Según Dios lo había dispuesto

Iba para cura. Era la profesión de los pobres. La Iglesia admitía en su seminario a todo joven que recomendara el párroco de su diocisis: de buena familia católica practicante, el niño estudioso y no se le conocían travesuras que se pasaran del límite. El párroco anunció a los padres que el niño había sido admitido en el seminario, y que, con la ayuda de Dios, sería un buen cura, quizá llegara a obispo.

El niño no dijo ni sí ni no, no tenía conciencia de qué se trataba. El cura del pueblo era con el alcalde, el sargento jefe del cuartel de la Guardia Civil, lo que se llamaba las fuerzas vivas.  El niño más que que cura, le debió ilusionar formar parte de la  fuerza viva de algún pueblo.

Tenía que incorporarse al seminario asignado. Su madre ya le había preparado la ropa que debería ponerse y aquella que en una maletata de cartón le habían dicho que llevara: un par de mudas de ropa interior, un par de camisas, un par de pantalones cortos hasta por encima de la rodilla, un jersey a ser posible de lana gorda, pañuelos, calcetines, un par de zapatos, un par de zapatillas y mucha fe en Jesucristo. Todo el ajuar la madre lo reunió con lo que ya tenía y con la ayuda de una hermana que tenía un par de hijos de la misma edad, año arriba, año abajo, que el niño seminarista.

El día que, montado en un carro, fue trasladado por el padre a la ciudad donde estaba el seminario, la madre no pudo reprimir el llanto. Ya sólo le quedaba un hija más pequeña, y esperaba que al párroco no se le ocurriera que podía ser una buena monja.

Pasaron dos, tres años, y el seminarista parecía haber asumido aquella vocacion diferida. En verano y por navidad le daban unas cortas vacaciones que aprovechaba para venir a ver a sus padres, a su hermana y familia. También a los amigos que había quedado en el pueblo tras su partida. Y venía vestido con una sotana de alzacuello, negra hasta los tobillos y una franja roja ceñida a su cintura  con sus extremos colgando. Parecía un cura, o eso es lo que la gente pensaba. Pero el seminarista, nada más entrar en la casa de sus padres, se quitaba la sotana y le pedía a su padre unos pantalones medio decentes. Con ellos y una camisa blanca, el seminarista se transformaba en un joven apuesto que atraía miradas y causa de suspiros de las jóvenes del pueblo.

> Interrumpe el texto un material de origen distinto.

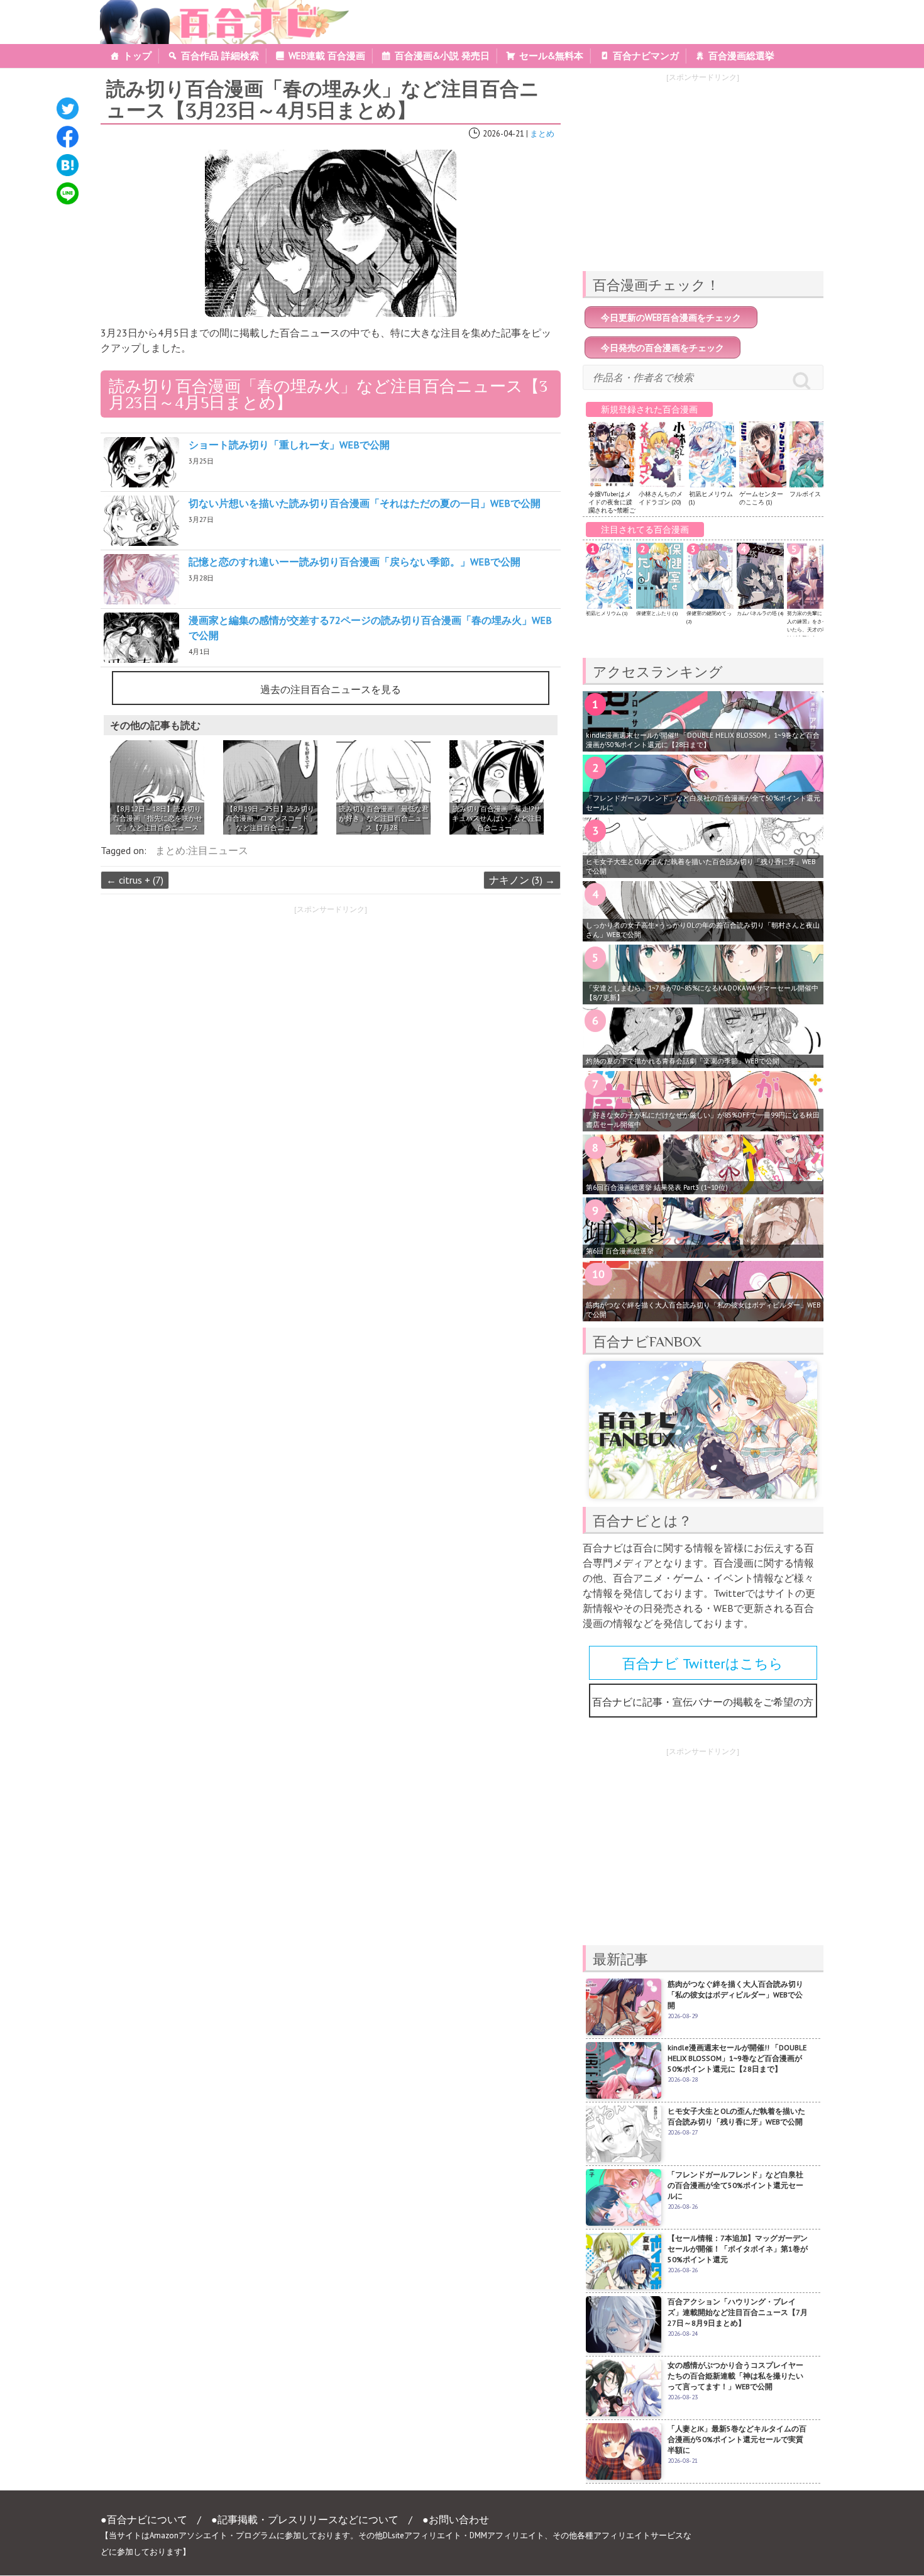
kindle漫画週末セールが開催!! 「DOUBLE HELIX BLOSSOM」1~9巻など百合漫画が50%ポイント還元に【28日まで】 (703, 740)
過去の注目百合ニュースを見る (330, 689)
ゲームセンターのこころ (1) (761, 498)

Quiso Dios que una joven se cruzara en el camino del seminarista.

–Buenos días, Manuel, cómo has crecido, ¿qué tal eso que haces pa cura?

–Hola, María, pues anda que tú, estás hecha toda una mujer.

Aquel saludo improvisado tuvo sus consecuencias. Si fueron las hormonas las que se revelaron o que Dios tenía el cupo de servidores cubierto, no se podría determinar por ser ambos factores  intangibles. Fuese como fuese, aquel casual encuentro llevó el desasosiego al seminarista y a la joven, hasta tal punto, que ya no fueron casuales los encuentros; de provocados a programados, de los saludos al viento,  a las manos sudorosas que se entrelazaban sin apretarse, luego besos en la mejila de la joven rozando levemente los labios, y ya, encendidos por la pasión, besos interminables, profundos. El lugar se prestaba a la intimidad requerida del momento, y a ella le flaqueaban las piernas ante el volcán que se le echaba encima.

¿Que qué pasó después? Pues nada que Dios no hubiese dispuesto. El seminarista volvió al seminario al final de sus vacaciones. Empezaba el año crítico para él en el que sería elevado a la jerarquía eclesiástica de dácono, algo así como un cura en prácticas. Pero, hete aquí que el seminarista recibe una carta. Viene sin remitente. La censura del seminario llegaba hasta las cartas que recibían los seminaristas, no podía dejar que el demonio llevara al seminario nada que apartara a los aseminaristas del camino por el que habían decidido seguir a Cristo.  Y la carta dirigida al seminarista fue leída previamente por le censor.

¿Y qué paso después? Pues nada que Dios no hubiese dispuesto. El director llamó al seminarista a su despacho y le preguntó:

–Manuel, quiero escucharte en confesion.

–¿Por qué ahora, padre?

–Porque le pido a Dios que sea testigo de lo que me digas.

Y Manuel se confesó.

Al día siguiente, Manuel emprendió el regreso al pueblo. Se casó con María, ya embarazada, y tuvieron un hermoso bebé, todo según Dios habia dispuesto, como el párroco les dijo.